* WHAT THE EXERCISE ASKS
Your answer should be a number only: the count of lines in the following entries that contain "Task".

* EXERCISE MATERIALS
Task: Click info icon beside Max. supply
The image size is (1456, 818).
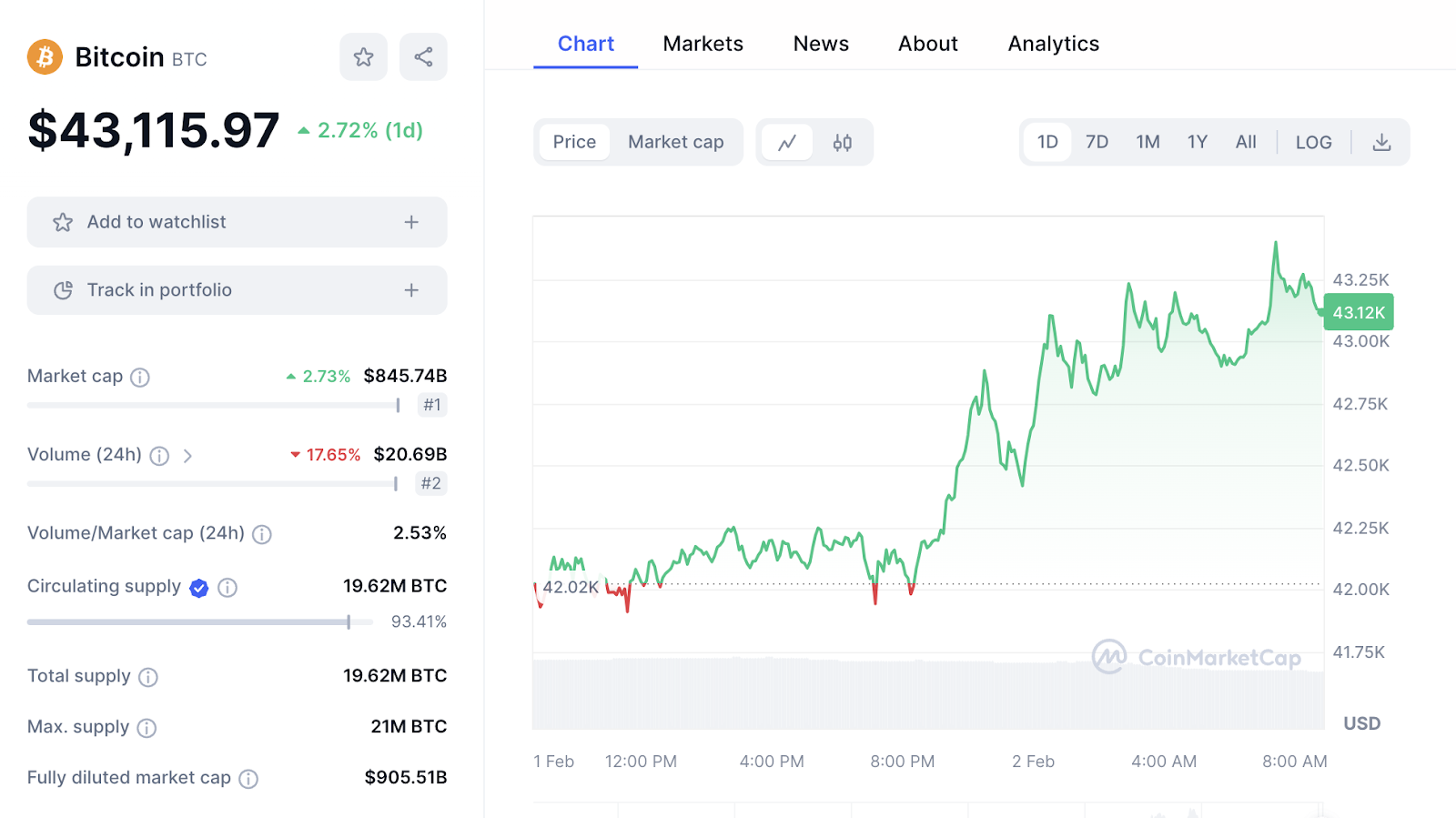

...

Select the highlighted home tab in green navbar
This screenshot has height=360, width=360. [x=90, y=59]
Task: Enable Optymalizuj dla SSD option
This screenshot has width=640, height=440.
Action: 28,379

...

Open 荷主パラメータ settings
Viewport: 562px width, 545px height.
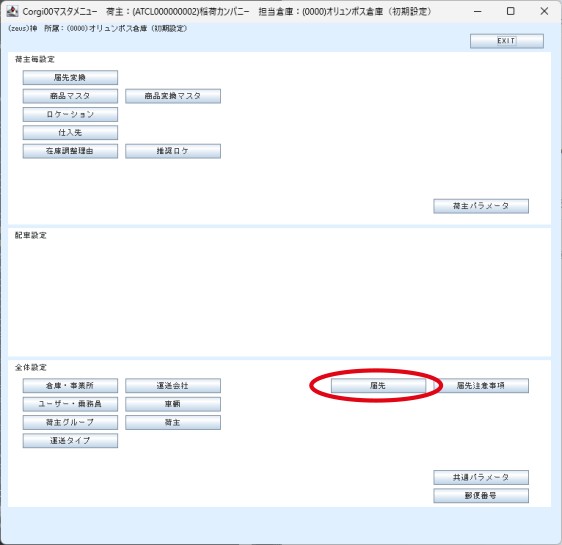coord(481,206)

* SOLUTION
2